[Saved entries]

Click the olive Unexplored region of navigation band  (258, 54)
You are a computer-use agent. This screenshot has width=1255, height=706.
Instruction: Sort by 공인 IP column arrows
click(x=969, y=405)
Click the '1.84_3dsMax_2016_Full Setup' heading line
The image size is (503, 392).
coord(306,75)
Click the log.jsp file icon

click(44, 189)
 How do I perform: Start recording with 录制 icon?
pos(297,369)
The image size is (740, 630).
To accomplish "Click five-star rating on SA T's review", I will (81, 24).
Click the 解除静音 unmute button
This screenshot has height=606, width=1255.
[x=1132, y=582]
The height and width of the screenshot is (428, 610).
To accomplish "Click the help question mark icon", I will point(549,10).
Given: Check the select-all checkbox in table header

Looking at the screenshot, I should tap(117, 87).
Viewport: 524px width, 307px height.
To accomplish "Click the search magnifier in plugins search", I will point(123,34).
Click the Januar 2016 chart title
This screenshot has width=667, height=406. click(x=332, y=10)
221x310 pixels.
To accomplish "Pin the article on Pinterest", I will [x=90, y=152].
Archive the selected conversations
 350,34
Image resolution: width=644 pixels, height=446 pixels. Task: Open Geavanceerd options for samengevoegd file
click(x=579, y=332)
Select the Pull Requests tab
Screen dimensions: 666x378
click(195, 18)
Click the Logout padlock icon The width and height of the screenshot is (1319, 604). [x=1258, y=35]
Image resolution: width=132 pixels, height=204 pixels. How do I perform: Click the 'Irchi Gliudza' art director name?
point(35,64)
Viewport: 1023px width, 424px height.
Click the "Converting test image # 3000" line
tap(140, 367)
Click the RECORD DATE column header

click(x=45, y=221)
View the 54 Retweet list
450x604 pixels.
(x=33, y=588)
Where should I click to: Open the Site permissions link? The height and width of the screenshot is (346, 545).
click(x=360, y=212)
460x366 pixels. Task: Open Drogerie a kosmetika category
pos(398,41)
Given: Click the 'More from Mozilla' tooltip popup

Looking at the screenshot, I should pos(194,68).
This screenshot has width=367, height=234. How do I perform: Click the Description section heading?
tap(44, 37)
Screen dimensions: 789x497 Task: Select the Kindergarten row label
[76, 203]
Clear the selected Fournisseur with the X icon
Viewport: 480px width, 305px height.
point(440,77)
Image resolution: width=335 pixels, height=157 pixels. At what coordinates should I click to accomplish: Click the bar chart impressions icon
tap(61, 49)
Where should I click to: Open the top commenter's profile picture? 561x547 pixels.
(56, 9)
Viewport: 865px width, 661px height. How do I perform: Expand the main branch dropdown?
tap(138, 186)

PROBLEM STATEMENT:
For the entries shown above, tally every line containing the word "will". Report the tally and nothing else.

ANSWER FOR THE TASK:
4